The discussion that took place during and after this talk, and subsequently at lunch was lively. There was considerable reluctance to acknowledge a need for radical changes in what is currently being done which, when combined with a general agreement that significant increases in funding are unlikely, struck me as having our heads in the sand. Among the issues I remember were:
  • The looming change in access patterns, which I have blogged about but forgot to include in this talk. Researchers are increasingly looking at the digital scholarly record as a large dataset to be processed, in whole or as a set of samples, rather than a collection of objects to be accessed individually. This has the potential to raise the proportion of the total cost devoted to access significantly and, in the absence of a suitable business model (such as Amazon's Free Public Datasets has for moderate-sized data), undo any savings in ingest.
  • The possibility of implementing preservation-in-place via a change to copyright deposit legislation using memoranda of understanding similar to those between NARA and federal agencies regarding datasets too large for NARA to ingest.
  • The similarity between the problem of the long tail of small digital publishers and the University Press market.

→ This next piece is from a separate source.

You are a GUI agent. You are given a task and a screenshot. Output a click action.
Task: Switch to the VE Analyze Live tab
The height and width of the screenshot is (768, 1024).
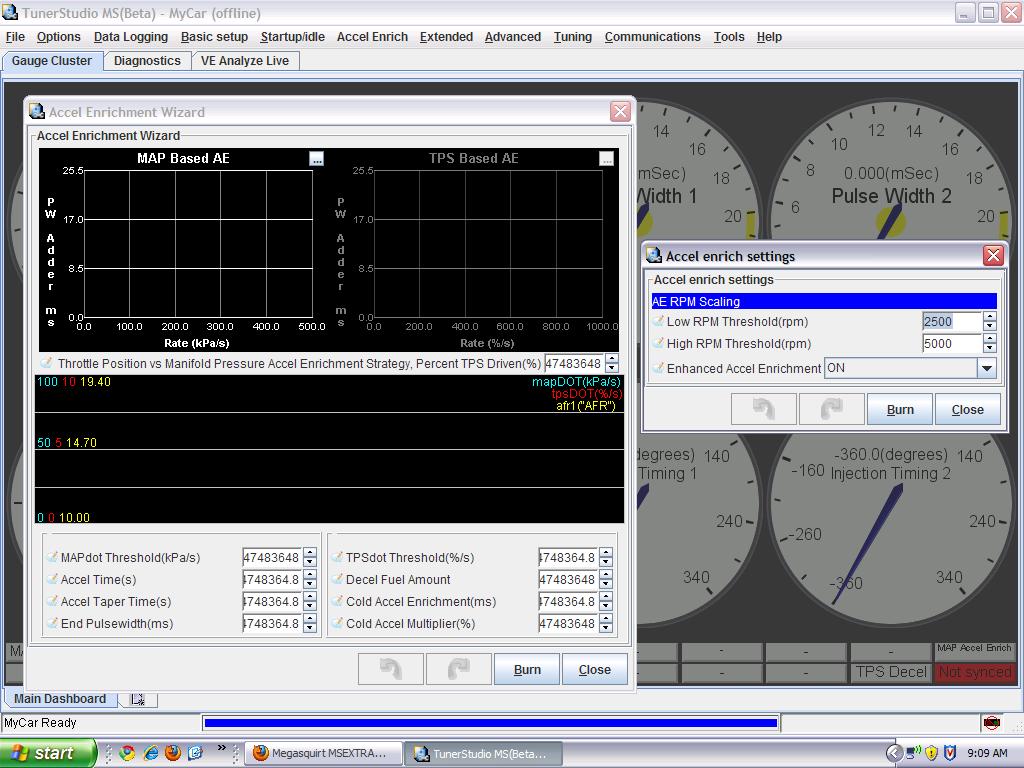pyautogui.click(x=244, y=61)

That market led in effect to a mutual non-aggression pact between the Presses that turned out to be stable. People were skeptical that an analog with a broken business model was useful.
  • The similarity between the problem of the long tail of small digital publishers and the long tail of paper publishers, which led to divide-and-conquer strategies between libraries backed up by last-copy agreements.

2 comments:

Peter B said...

I've been mulling the question about 'whose responsibility?'. Is there a new set of answers for the digital? In days of print the author may have had an interest in longevity of what s/he wrote but hardly the responsibility. Similarly, the publisher complied with (legal) deposit but might not feel the responsibility. And now every library wants an e-connection without the burden of having to maintain an e-collection. Does the publisher now have the de facto archival responsibility - and does that need some de jure? But as ever, you shine a light in dark corners ...

David. said...

At CNI. Martin Klein reported initial results from Hiberlink, a new research project into reference rot of web-at-large resources (i.e. not references to other scholarly articles). This includes both link rot and content change.

In their PubMed sample, about 40% of the web-at-large references were archived, supporting the numbers I quoted above.

This research is extremely interesting.